VORLIEGENDER TEXT:
_____
Ferkelkastration

Unterstüzung bei alternativer Kastration

Das Land Thüringen will Sauenhalter unterstützen, die schon früher aus der betäubungslosen Ferkelkastration aussteigen wollen. Auch für Sauenhalter in anderen Bundesländern kann es Unterstützung geben.

Das Land Thüringen greift Sauenhaltern, die früher mit der betäubungslosen Ferkelkastration Schluss machen, unter die Arme. „Wir befürworten und honorieren einen früheren Umstieg auf die schmerzfreien Alternativmethoden. Deshalb fördern wir Betriebe, die bereits umgestellt haben oder es vor dem Jahreswechsel tun werden“, erklärte Landwirtschaftsminister Benjamin-Immanuel Hoff am vergangenen Donnerstag (9.7.) in Erfurt. Die entsprechende Förderrichtlinie sei auf den Weg gebracht worden. Anträge könnten ab sofort beim Thüringer Landesamt für Landwirtschaft und Ländlichen Raum (TLLLR) gestellt werden.
Der Minister verwies auf die drei Alternativverfahren zur betäubungslosen Kastration: die Mast von Jungebern und somit die Aufzucht unkastrierter Ferkel, die Impfung gegen Ebergeruch sowie die Kastration unter Vollnarkose. Eine dieser Methoden müsse ab 2021 in allen Betrieben Anwendung finden. „Bis Ende 2020 werden wir die Mehrkosten der Alternativverfahren pro männliches Ferkel teilweise erstatten, um das Tierwohl in Thüringen noch schneller voranzubringen und die Betriebe bei der Umstellung zu unterstützen“, sagte Hoff. So wolle man die Schweinezüchter animieren, vor Dezember 2020 die betäubungslose Ferkelkastration einzustellen.
_____
ARBEITSAUFTRAG:
Schreibe den Text über die Thüringer Förderung alternativer Ferkelkastration im Anschluss an seinen letzten Satz weiter.
_____
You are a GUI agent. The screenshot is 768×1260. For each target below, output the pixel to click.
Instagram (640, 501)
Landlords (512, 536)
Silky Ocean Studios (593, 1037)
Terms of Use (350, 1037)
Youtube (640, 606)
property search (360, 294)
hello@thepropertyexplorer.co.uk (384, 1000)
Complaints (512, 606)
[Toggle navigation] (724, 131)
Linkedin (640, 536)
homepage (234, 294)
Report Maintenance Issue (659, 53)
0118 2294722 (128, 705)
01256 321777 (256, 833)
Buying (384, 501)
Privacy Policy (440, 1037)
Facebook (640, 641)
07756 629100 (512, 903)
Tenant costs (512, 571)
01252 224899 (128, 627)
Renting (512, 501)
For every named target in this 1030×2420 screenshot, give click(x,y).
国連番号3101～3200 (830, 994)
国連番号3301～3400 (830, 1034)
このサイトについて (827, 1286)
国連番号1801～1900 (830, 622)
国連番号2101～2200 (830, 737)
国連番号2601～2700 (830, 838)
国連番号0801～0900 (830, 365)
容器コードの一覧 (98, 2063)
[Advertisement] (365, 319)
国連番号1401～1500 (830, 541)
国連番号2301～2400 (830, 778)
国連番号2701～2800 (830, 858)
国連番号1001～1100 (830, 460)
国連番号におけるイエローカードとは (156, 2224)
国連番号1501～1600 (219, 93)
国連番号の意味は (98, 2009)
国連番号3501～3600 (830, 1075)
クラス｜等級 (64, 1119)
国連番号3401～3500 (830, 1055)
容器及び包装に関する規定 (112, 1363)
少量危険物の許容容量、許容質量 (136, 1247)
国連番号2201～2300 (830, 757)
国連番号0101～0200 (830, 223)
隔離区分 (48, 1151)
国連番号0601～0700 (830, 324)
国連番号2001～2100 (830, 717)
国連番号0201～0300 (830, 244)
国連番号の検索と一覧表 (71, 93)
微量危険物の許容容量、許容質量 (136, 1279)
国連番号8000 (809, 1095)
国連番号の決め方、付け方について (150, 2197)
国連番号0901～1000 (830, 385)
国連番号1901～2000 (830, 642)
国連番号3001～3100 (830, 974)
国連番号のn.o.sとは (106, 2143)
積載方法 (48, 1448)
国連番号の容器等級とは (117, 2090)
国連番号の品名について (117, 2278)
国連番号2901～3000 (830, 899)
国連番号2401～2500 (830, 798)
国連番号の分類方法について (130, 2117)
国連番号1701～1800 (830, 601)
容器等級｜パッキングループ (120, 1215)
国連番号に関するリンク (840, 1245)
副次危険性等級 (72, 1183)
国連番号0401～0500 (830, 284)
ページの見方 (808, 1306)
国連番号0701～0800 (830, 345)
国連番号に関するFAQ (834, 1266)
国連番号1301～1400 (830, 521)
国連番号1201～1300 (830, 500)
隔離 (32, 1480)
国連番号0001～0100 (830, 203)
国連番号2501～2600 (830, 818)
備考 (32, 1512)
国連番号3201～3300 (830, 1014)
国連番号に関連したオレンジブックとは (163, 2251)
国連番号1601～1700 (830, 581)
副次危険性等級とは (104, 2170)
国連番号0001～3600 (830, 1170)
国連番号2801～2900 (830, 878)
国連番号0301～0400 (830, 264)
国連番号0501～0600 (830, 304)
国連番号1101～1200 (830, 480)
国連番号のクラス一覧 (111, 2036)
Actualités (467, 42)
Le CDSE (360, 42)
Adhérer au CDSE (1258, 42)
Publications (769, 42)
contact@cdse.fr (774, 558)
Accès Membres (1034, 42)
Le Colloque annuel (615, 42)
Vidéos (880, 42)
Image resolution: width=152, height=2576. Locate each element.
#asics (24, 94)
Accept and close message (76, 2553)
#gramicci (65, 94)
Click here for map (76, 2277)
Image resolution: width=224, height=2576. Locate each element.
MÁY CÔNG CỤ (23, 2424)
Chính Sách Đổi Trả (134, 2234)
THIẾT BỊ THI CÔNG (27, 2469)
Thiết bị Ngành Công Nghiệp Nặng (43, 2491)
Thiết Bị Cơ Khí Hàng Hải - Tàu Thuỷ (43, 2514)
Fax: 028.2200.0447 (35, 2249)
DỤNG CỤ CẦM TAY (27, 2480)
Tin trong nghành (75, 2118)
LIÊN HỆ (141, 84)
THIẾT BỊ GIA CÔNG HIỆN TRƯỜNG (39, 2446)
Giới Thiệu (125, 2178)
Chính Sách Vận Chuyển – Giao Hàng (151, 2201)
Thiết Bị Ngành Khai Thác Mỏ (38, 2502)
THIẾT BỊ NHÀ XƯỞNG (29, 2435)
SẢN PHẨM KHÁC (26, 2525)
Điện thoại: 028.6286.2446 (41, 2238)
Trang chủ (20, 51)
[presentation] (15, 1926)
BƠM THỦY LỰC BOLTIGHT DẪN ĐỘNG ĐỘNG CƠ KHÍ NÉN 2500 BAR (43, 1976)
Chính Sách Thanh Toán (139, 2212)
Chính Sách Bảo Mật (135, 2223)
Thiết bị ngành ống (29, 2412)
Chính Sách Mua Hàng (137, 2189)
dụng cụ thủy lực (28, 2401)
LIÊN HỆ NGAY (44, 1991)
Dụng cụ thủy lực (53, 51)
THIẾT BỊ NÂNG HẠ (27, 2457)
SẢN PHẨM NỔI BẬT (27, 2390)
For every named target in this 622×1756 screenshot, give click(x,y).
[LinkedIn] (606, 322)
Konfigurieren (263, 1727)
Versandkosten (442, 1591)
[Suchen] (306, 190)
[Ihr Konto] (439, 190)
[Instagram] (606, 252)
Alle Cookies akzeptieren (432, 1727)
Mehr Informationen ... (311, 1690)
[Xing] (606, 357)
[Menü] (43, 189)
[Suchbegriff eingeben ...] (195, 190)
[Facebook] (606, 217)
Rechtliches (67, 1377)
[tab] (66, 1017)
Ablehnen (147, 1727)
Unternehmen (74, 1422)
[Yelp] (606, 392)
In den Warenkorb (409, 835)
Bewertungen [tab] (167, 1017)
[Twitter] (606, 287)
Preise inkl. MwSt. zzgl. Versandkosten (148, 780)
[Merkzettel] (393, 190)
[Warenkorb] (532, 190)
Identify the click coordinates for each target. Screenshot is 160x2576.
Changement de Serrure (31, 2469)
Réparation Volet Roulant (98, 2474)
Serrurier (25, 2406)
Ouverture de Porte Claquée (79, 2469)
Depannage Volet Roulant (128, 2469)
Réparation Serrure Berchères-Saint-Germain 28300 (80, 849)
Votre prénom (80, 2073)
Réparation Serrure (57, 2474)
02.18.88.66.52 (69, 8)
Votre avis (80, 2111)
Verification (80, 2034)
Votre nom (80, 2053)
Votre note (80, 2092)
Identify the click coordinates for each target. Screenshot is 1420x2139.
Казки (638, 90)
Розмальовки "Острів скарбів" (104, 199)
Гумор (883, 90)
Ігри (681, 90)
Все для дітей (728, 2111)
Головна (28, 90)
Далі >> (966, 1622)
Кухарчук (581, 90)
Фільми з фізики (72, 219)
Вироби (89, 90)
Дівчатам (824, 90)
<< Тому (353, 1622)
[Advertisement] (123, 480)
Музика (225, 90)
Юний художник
_____
ERGEBNIS:
Daten teilen – Mehrkosten zurückerhalten

Die örtliche Betäubung sei indes ab 2021 nicht mehr erlaubt. Das Bundeslandwirtschaftsministerium untersuche dennoch diese Methode weiterhin auf ihre Wirksamkeit und Praktikabilität. Ergebnisse dazu würden frühestens im Sommer 2021 erwartet. Wenn Betriebe die lokale Betäubung durch den Hoftierarzt bis Ende 2020 anwenden ließen, die Erfahrungen dokumentierten und dem Bundesministerium zu Forschungszwecken überließen, könnten sie auch die Mehrkosten für die Behandlung ersetzt bekommen, stellte Hoff fest.
Derweil leistet die Landwirtschaftskammer Schleswig-Holstein den Sauenhaltern bei der Entscheidung, welche Alternative sie anwenden wollen, praktische Hilfe. Wie die Kammer berichtete, informierten sich vorigen Donnerstag 150 Landwirte in ihrem Kompetenzzentrum für Tierhaltung über den Eingriff unter Isoflurannarkose. Im Rahmen einer Baulehrschau sei demonstriert worden, wie Ferkel an fünf verschiedenen Inhalationsgeräten in Narkose gelegt würden und dann der Eingriff vorgenommen werde. Nun könnten sich die Landwirte für ein Fabrikat entscheiden - diese kosteten immerhin 10 000 Euro - oder doch einen der drei anderen Wege wählen, so die Kammer.